Historic Data Integrity on Storage and Validation


#1

Projects such as BigChainDB use external storage to save the Blockchain data. Similarly I am planning to use external storage to save large scale data and use Cosmos SDK to provide the blockchain capability on top of it (distributed nodes validate all the entries as they are being added onto the storage).

One question I have is, how Tendermint ensures the correctness of old blocks (that are on the storage)?

Recently there are incidents of ransomware corrupting the data on storage (actually it encrypted the data, demanding money to provide the decryption key). Essentially there is nothing (in Tendermint) that prevents anyone to access the database or harddisk directly and selectively overwrite parts of the record data.

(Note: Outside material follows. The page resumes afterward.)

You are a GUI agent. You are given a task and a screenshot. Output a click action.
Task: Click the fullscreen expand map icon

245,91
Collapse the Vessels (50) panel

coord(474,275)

I understand that block hashes has to match and changing the data will result in hash mismatches. The question I have is: when the old data on the storage is changed, how does Tendermint (or my app built on top of it), would know that somewhere on the disk some hashes are mismatching for some records?

Is the complete chain validated at all times (whenever a new block is being added)?

For example, on one node, one could open one year back records (on the database), and change the name / owner and save it. The hashes could be mismatching but no one really notices it, since it is old data. And then after a day or two, repeat the same on another node, and so on, till majority of the nodes are in inconsistent state.

Given that you cannot get back the data from hash, and that the system does not believe the minority nodes (if any, which may still have the original data floating somewhere), the veracity of the data becomes questionable.

Now, this may not have created new facts (since hashes do not match), but certainly created a scenario where the recorded facts became questionable. If someone disputes the records, there is no way to verify / validate the them.

How Tendermint prevents these kind of situations?

PS: If ransomeware could encrypt the whole data, it can certainly choose to overwrite portions of the data (and I personally know IT companies that got 30+ machines affected and locked up till they paid money). The worst part is, at the midnight their automated daily backup systems kicked in, literally replacing their pure backups with encrypted data copies, before anyone could understand what was going on in the morning.


#2

Essentially there is nothing (in Tendermint) that prevents anyone to access the database or harddisk directly and selectively overwrite parts of the record data.

Correct

Is the complete chain validated at all times (whenever a new block is being added)?

No it is not.

How Tendermint prevents these kind of situations?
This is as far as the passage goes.